In negotiations over the ACT River Basin, which runs from north Georgia to Mobile Bay, Alabama initially had wanted a 50-year agreement. However, Alabama agreed to Georgia's request for a shorter agreement of 30 years due to the difficulties of predicting growth in the region.

The agreement caps the amount of water that could be taken out of the river basin and pumped to the Atlanta area at 75 million gallons per day in the first 10 years, 90 million gallons per day in the second decade and 100 million gallons per day in the final 10 years. This is less than Georgia originally had wanted.

In addition, Georgia could go ahead with plans for a West Georgia Regional Reservoir, but Alabama would be guaranteed a flow of 25 percent of the average annual daily flow out of the reservoir, regardless of the flow into the reservoir. Alabama officials contend this would help Lake Martin on the Alabama side maintain a higher level during droughts and protect recreation on the popular lake.

Under the tentative plan, the water flow from Georgia on the Coosa and Tallapoosa rivers would be less than normal during the wettest periods and higher than normal in the driest times.
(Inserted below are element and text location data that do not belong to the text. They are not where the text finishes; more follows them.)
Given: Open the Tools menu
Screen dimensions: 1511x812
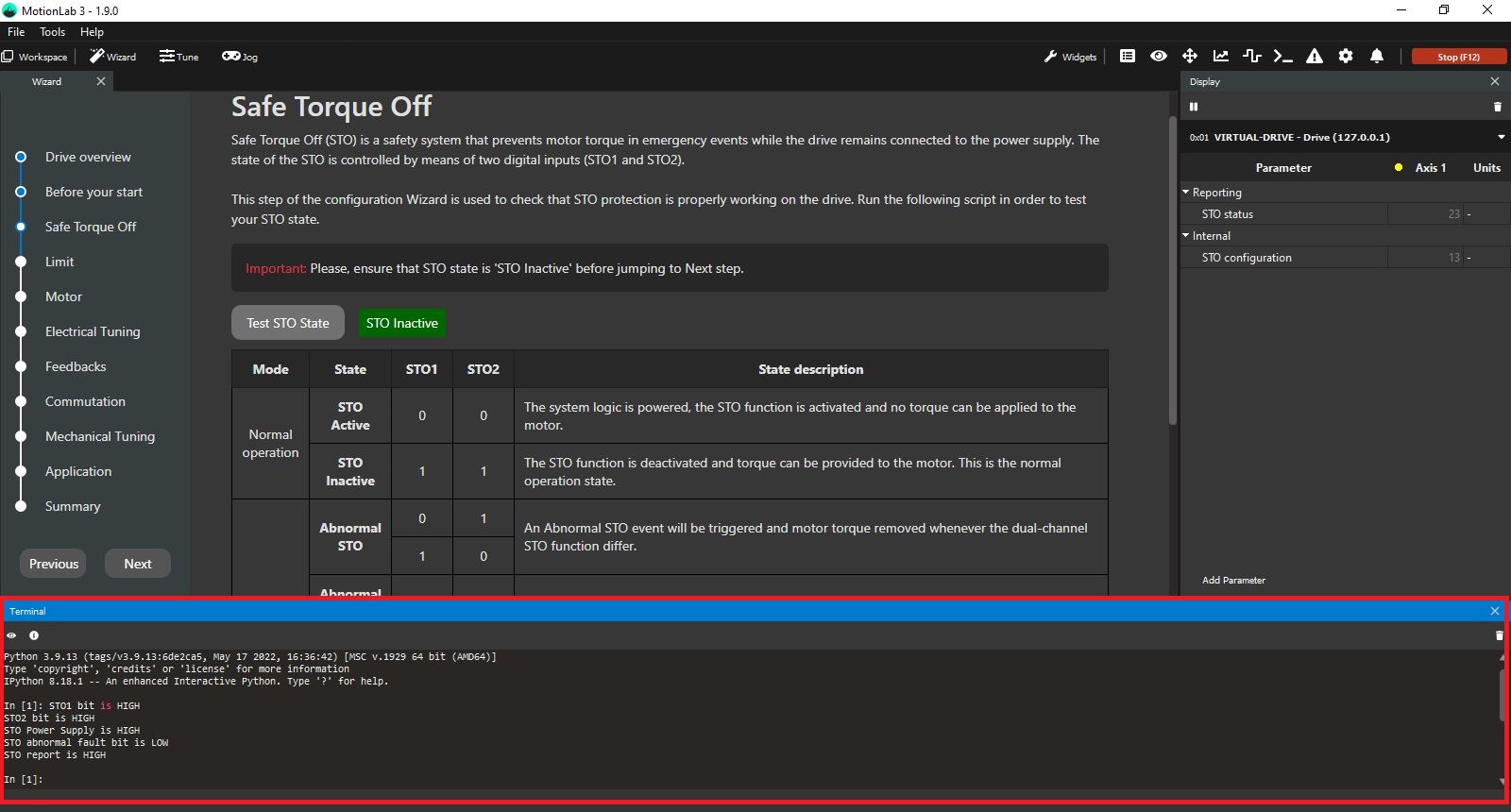Looking at the screenshot, I should [x=52, y=32].
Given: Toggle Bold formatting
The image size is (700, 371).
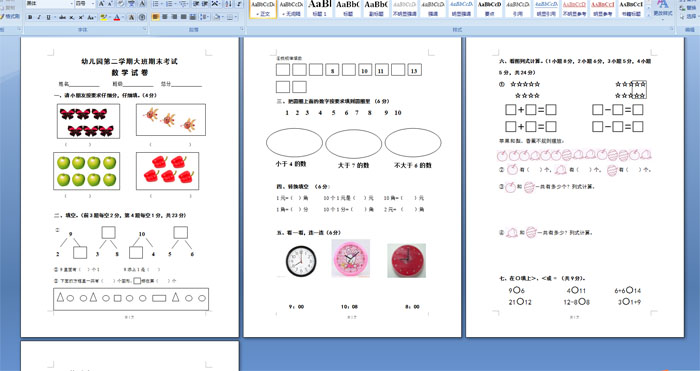Looking at the screenshot, I should (30, 17).
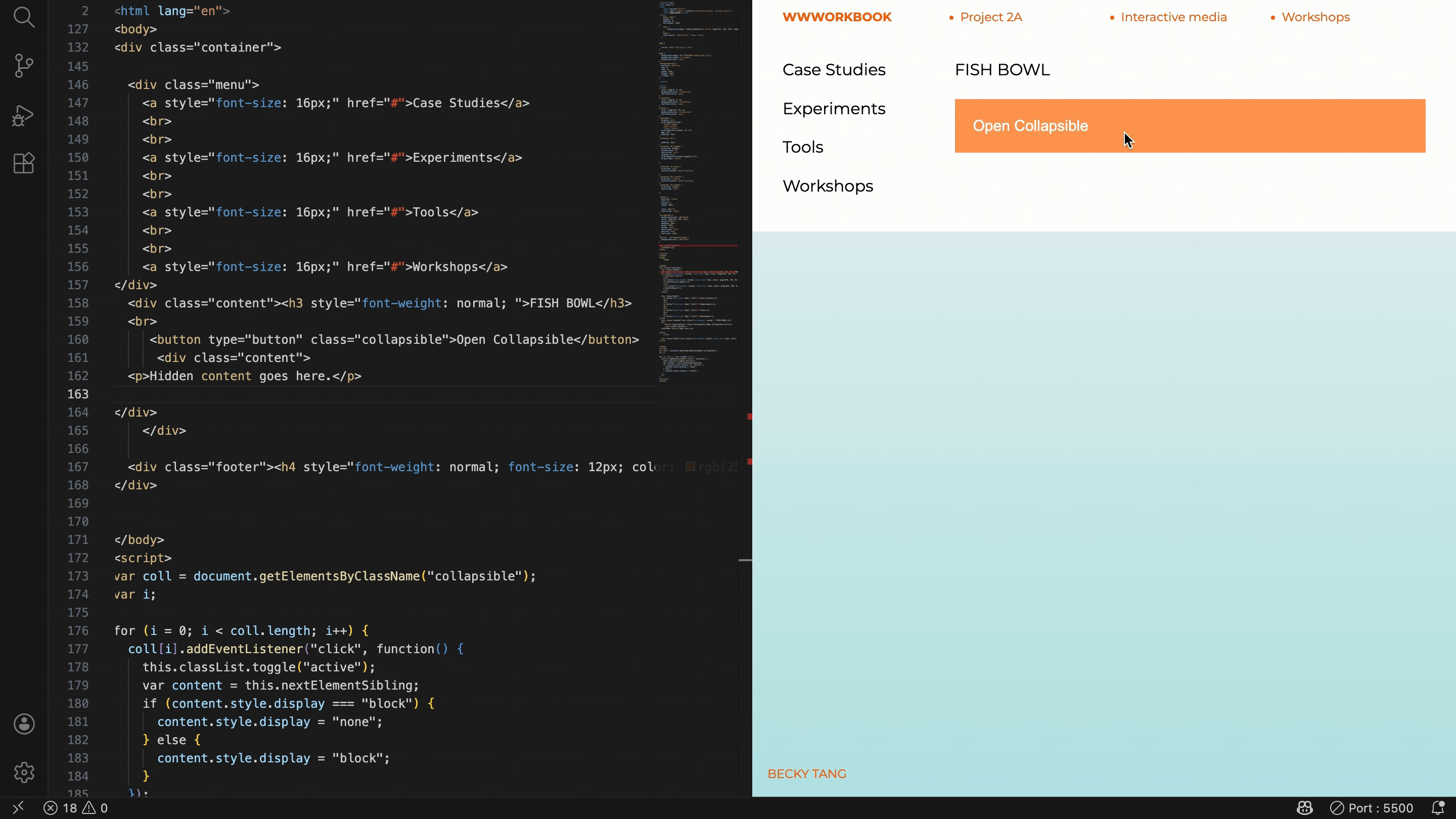
Task: Click the WWWORKBOOK header link
Action: (x=837, y=17)
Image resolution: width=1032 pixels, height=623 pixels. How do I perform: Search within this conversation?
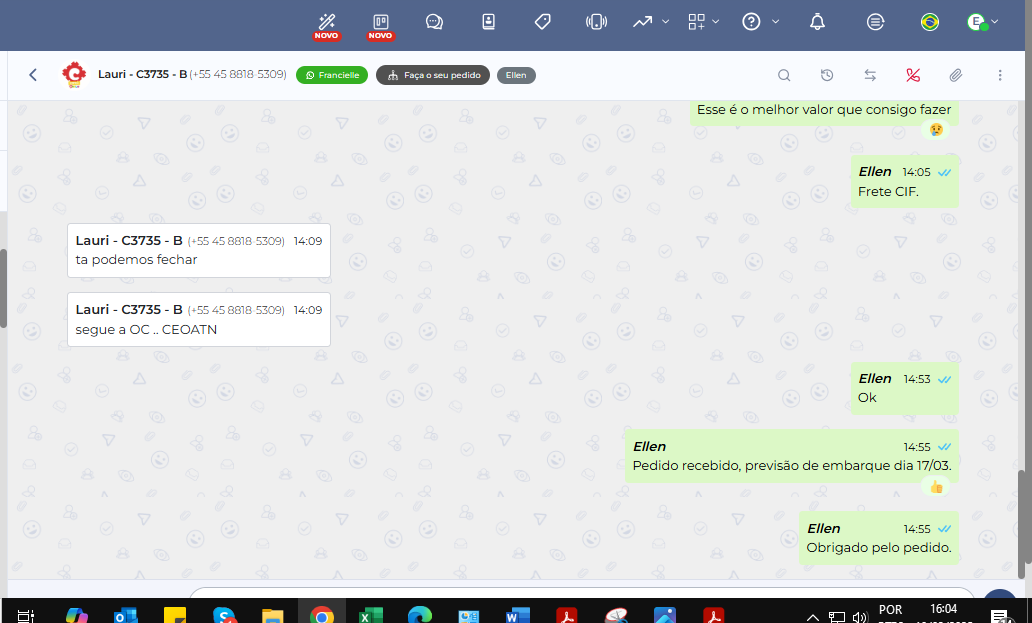click(784, 75)
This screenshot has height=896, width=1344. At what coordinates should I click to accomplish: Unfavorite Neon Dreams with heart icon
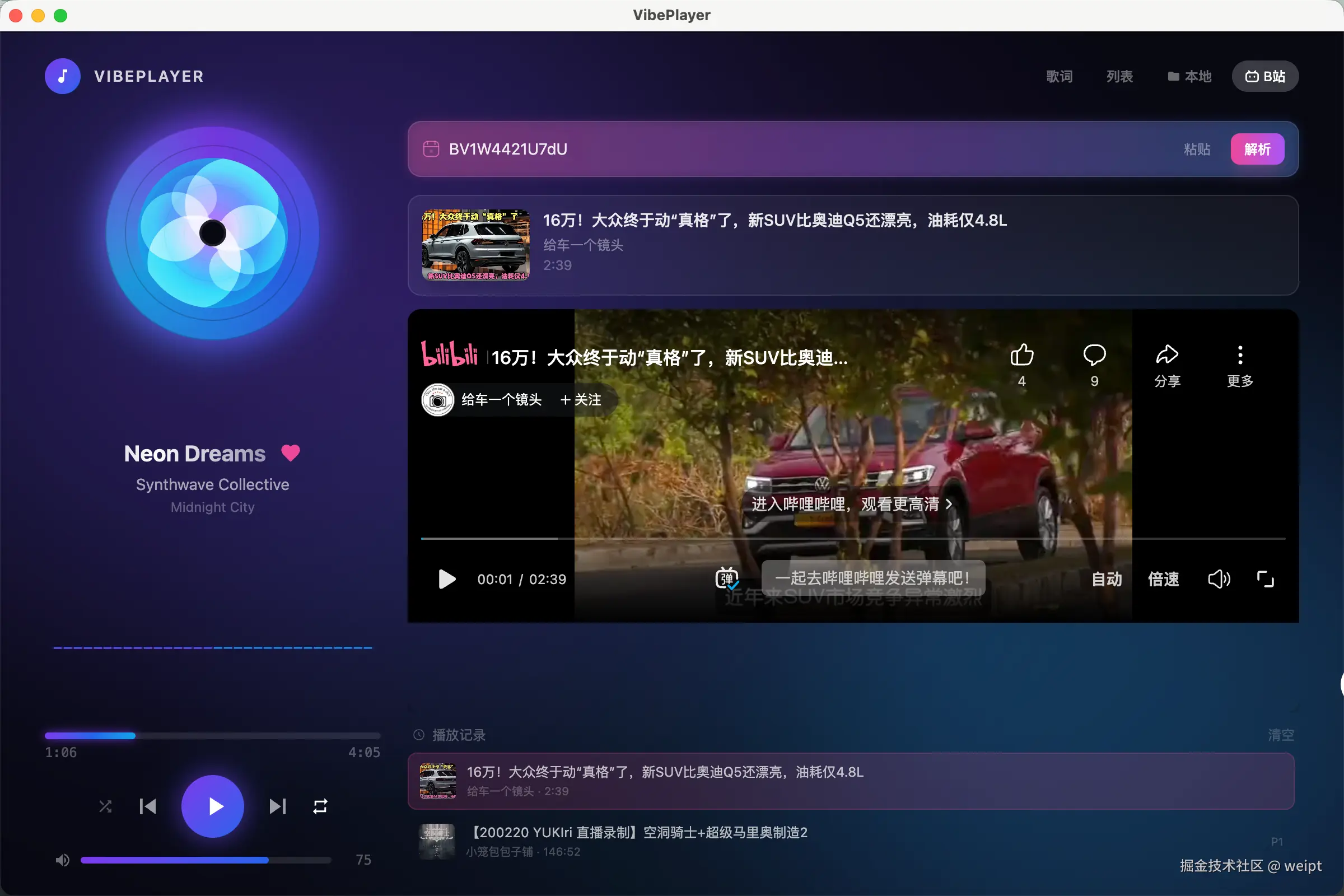tap(290, 453)
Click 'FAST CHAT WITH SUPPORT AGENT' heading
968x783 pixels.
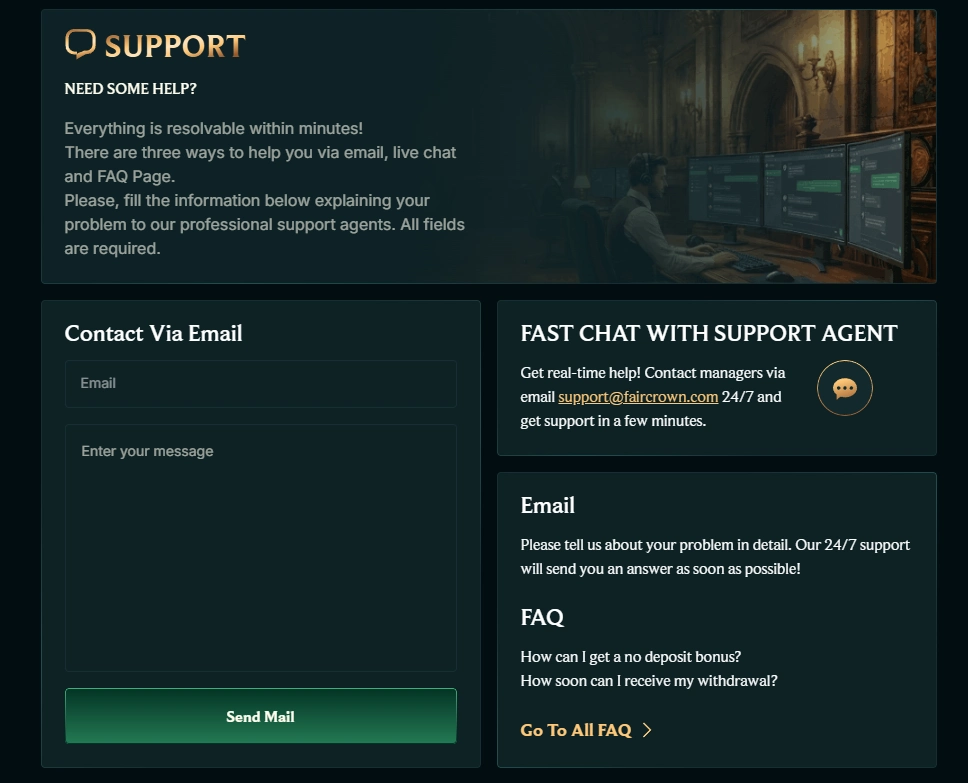point(708,334)
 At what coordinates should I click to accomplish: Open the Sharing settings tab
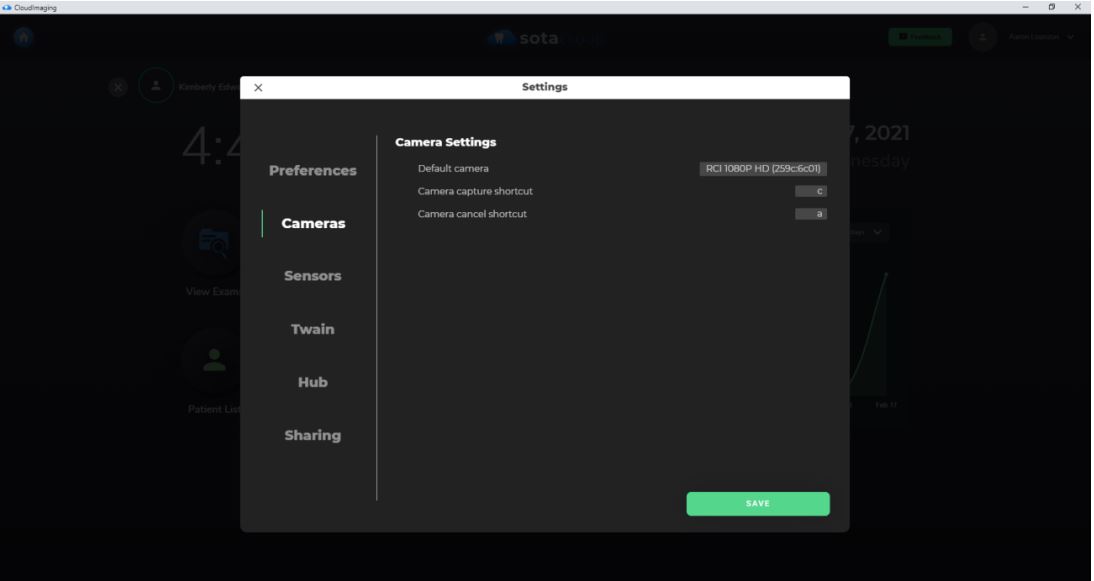(x=312, y=435)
Once the governors of Georgia and Alabama endorse the ACT settlement, it will be sent out for a 60-day public review and comment period. After that, various federal agencies will have 255 days to review the plan. If they reject it, the interstate water compact under which the states have negotiated a settlement will dissolve and the only alternative left to the states will be court action.

Under the two federal interstate water compacts that set the rules for the negotiations, the states give a 14-day public notice before holding a bargaining session. However, the states can meet in emergency sessions to extend deadlines.